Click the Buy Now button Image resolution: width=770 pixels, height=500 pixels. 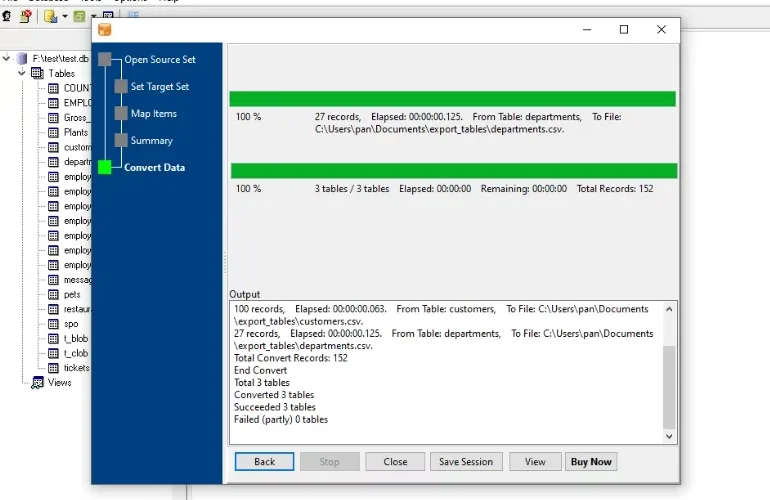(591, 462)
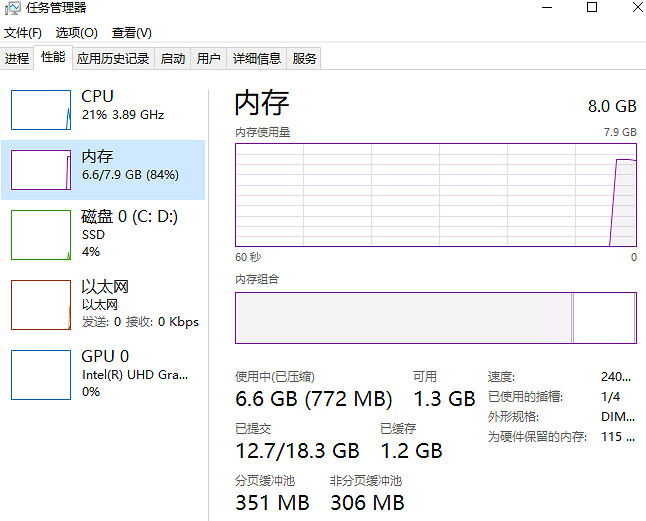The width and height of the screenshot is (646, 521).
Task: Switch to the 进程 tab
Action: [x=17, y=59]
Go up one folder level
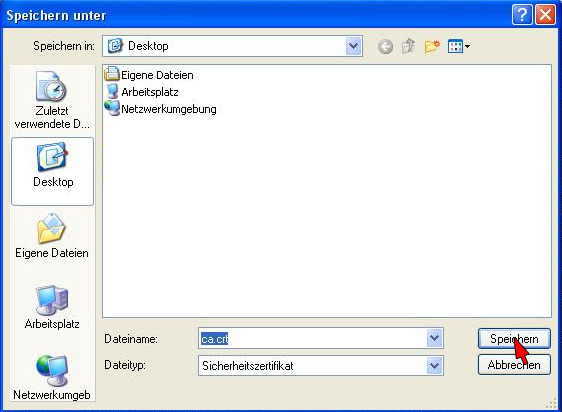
* * *
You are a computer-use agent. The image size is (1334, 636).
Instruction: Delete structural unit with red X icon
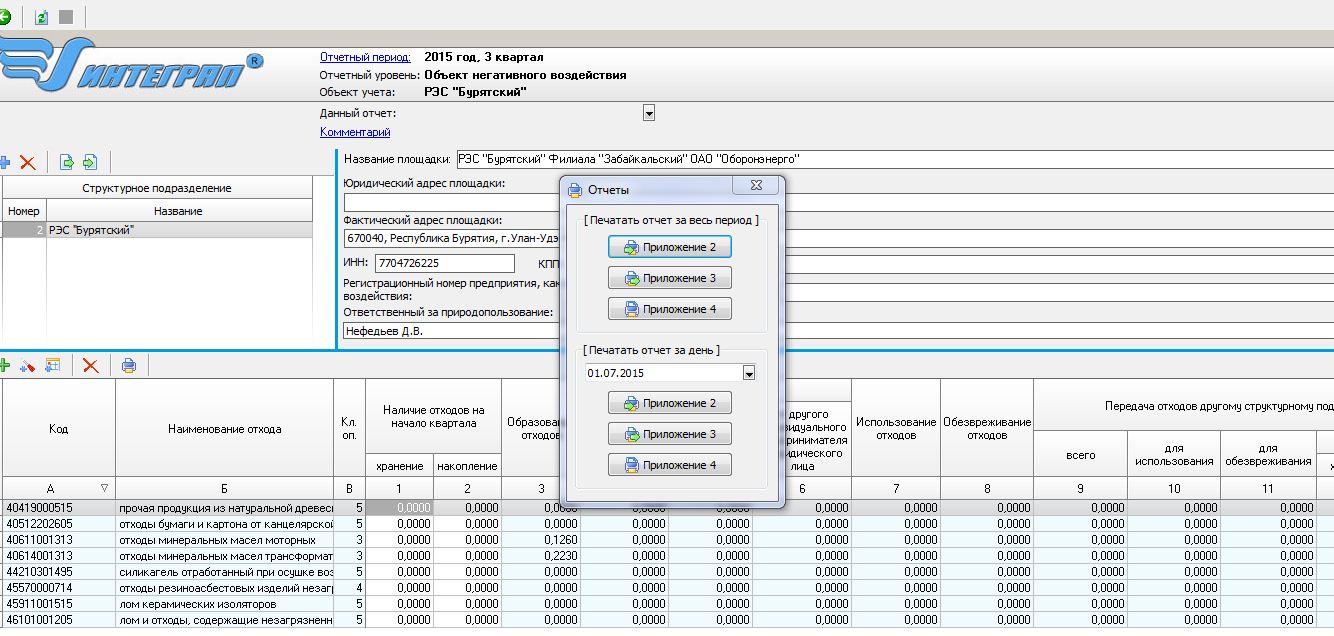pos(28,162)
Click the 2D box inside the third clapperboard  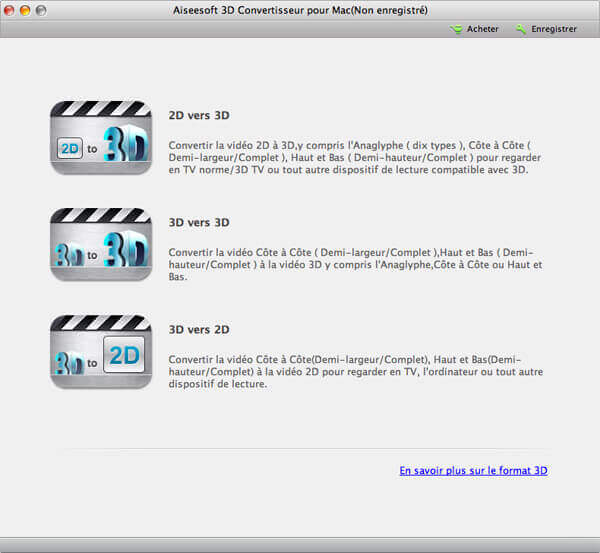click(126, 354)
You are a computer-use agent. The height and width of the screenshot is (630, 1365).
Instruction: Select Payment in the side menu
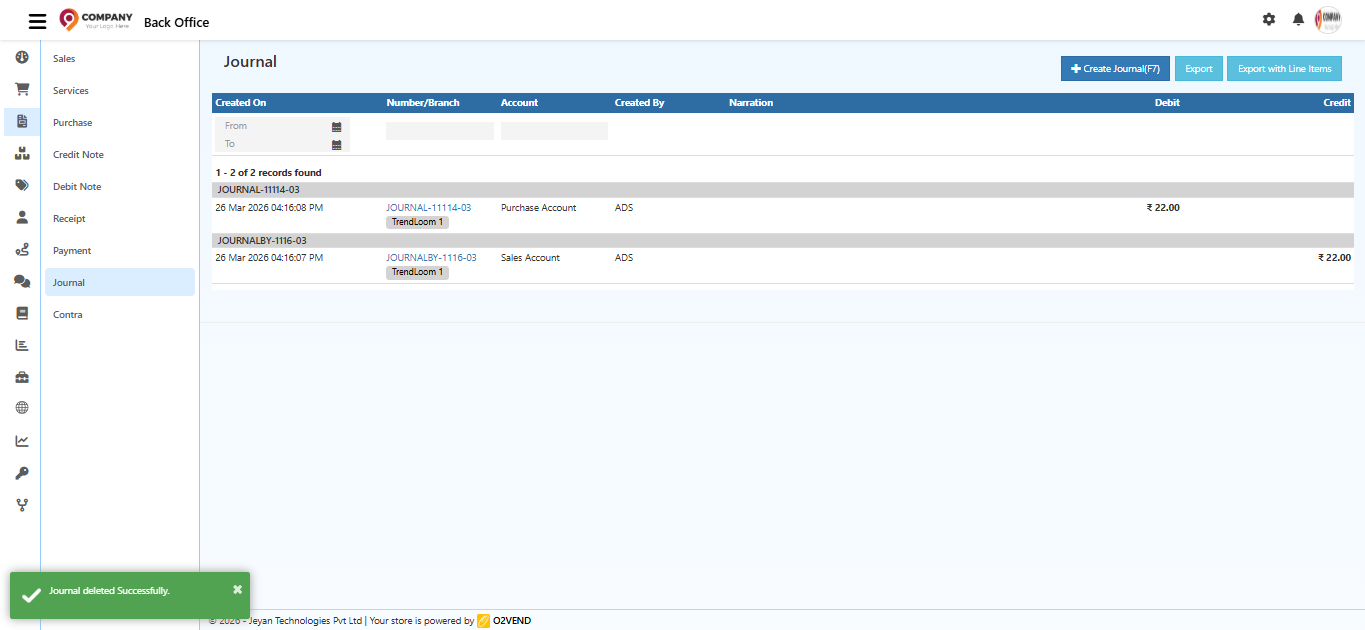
---
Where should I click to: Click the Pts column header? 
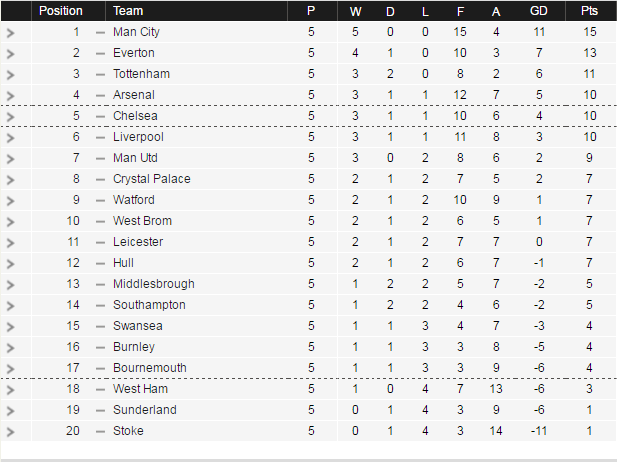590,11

▸ Requirement:
For each line of the entries that holds the word "agent", pull that line out.

▸ Solution to the exercise:
You are a computer-use agent. The image size is (1334, 636).
You are a computer-use agent. The height and width of the screenshot is (630, 1365).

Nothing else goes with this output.